目の前に現れたのは、ロールプレイングゲームの城に作られているような豪華さと堅牢さを併せ持った大扉。
その扉の前には二人の……うん、二人でいいかな。二人の肌以外の全てが炎で彩られた、衛兵のような格好をした女性がいた。
思わず身構えてしまうものの、女性たちからは敵意を感じられない。
そのことをナインさんたちに伝えて、武装を解除してもらう。
私たちの武装が解除し終わるのを見計らっていたのか、二人のうちの一人が私たちの方へ進み出た。

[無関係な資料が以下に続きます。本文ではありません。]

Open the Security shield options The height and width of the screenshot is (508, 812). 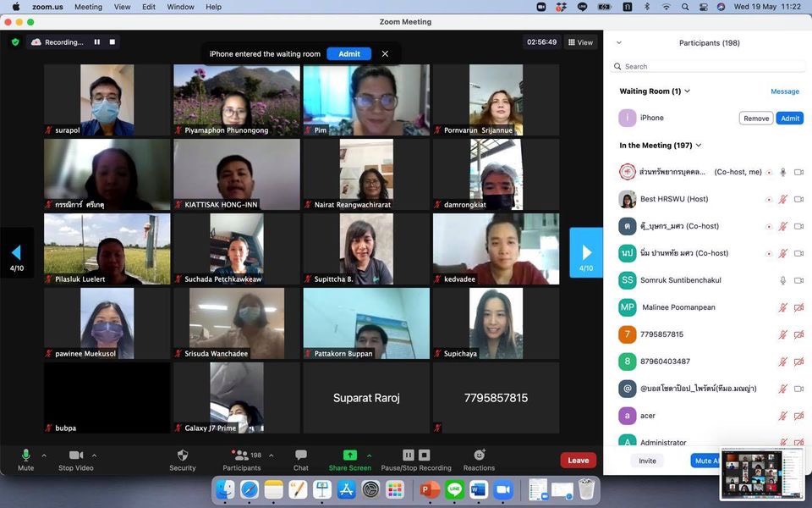tap(182, 456)
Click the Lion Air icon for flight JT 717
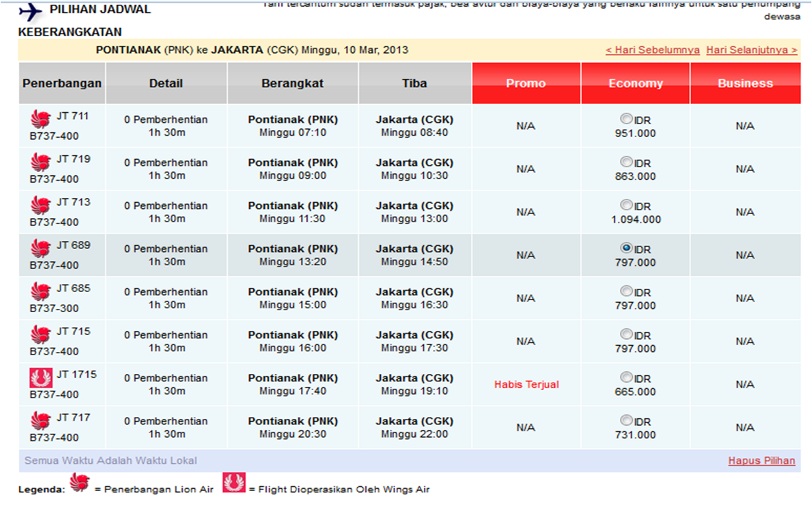 [x=40, y=422]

『門前を不法に占拠した巨人を退治してくれたこと、感謝する』
『ああ。あれって門番とか、門の守り手とかじゃなかったんですね』
『然り。我々はこの扉の辺りからは動けない故に、かの巨人に対処をすることができなかった。改めて礼を言う』
『いえいえ』
「いえいえ」
『そこで、そんなお前たちに頼みがある』
「頼み……ですか?」
沈痛な面持ちでお願いするその女性の前で、思わず顔を見合わせてしまう私とナインさん。
少し整理しよう。
えっと、多分この人? たちは大扉の向こうにいるであろう朱雀の近衛兵かなにかなんだろう。
で、彼女たちはこの扉を守るためにこの扉の周りから動けなくて、門の前にいた巨人を討伐することができなかったと。
そこに、邪魔者だった巨人を討伐して私たちがここにやってきたわけだ。
そこでお願いされることって……なんとなく予想がついちゃうよね。
そもそも、この宮殿の主は朱雀だ。その朱雀が住まう宮殿の中に、炎の巨人っていう不法者が平然と存在していることが怪しいよね。
だって、恐らくここに来るまでの道中に出てきた炎の形をしたモンスターたちは、侵入者対策に朱雀が生み出しているはずだからだ。
そんな朱雀が、門の前を塞いでいた炎の巨人を見過ごすとは到底思えない。
朱雀に、なにかある。
そしてその予想は、彼女の口から放たれた言葉によって現実となる。
『頼む。我らが主を……朱雀様を、元に戻してくれ』
私たちの前に立つ炎の少女は、今にも泣きそうな表情でそう言った。